Le recours à la Tradition

Philosophe, philologue, culturologue, Lossev avait entrepris dans les années 20 une série d’ouvrages offrant une synthèse originale de la philosophie classique, de Platon, Plotin et Proclus jusqu’à Schelling, Hegel et Husserl, de la patristique orthodoxe aux découvertes scientifiques les plus récentes (en linguistique, musicologie, mathématiques, psychologie et sociologie) : démarche violemment critiquée par les autorités. Retour de déportation, lorsqu’il put après 1953 se remettre au travail, ce fut pour entreprendre une Histoire esthétique de l’Antiquité du paganisme au christianisme, sur les plans philosophique et mythologique, inclus une Esthétique de la Renaissance qui fit débat. Avec une vision du monde qui se caractérisait par un symbolisme fondé sur la doctrine des énergies ainsi que par un néoplatonisme interprété à la lumière de l’orthodoxie, Lossev, servi par une rare puissance intellectuelle, remettait la pensée russe dans son axe, qui n’était pas l’idéocratie officielle.

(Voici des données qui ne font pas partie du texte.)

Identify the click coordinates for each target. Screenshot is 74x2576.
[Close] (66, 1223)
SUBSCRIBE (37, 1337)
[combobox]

Renata Galtseva, leur amie, dont le père a été fusillé comme ennemi du peuple et la mère condamnée comme… membre de la famille, s’est retrouvée avoir la charge des tomes 4 et 5 de l’Encyclopédie russe de philosophie pour la partie concernant la philosophie occidentale et russe (1966-70). Elle mène à coup de supercheries un combat rusé contre la censure. L’anthropologie lui donne l’opportunité de critiquer la vision prédominante, tant à l’Est qu’à l’Ouest, d’une humanité soumise à une appréciation strictement quantitative au prétexte de la science.

Il y en a tant d’autres.

Au-delà de ce cercle d’amis, il faudrait citer Dimitri Likhatchev, une figure haute en dignité, qu’on qualifie souvent de défenseur du slavisme. Ayant survécu à quelques années de travaux forcés sur le canal de la Mer Blanche, il se spécialisera dans l’étude de la littérature en vieux russe, inventera la notion d’écologie de la culture et s’engagera dans la défense de la mémoire collective : « Chaque culture nationale est une immense “réserve” qui sert à la communication sociale, à l’interprétation du réel, à la continuation de la vie dans tout ce qui dépasse les phénomènes purement biologiques ». On lui doit d’avoir sauvé, entre autres précieux monuments, la perspective Nevski, menacée par l’urbanisation sauvage de l’ère Brejnev. Gorbatchev en fera l’un de ses conseillers.

Tous nous donnent l’exemple qu’une pensée est libre si elle s’établit en ce point secret où elle tient sa raison d’être des plus hautes traditions. Il n’est plus que d’orienter la vie de l’esprit en conséquence, quelle que soit l’idéocratie qui nous oppresse.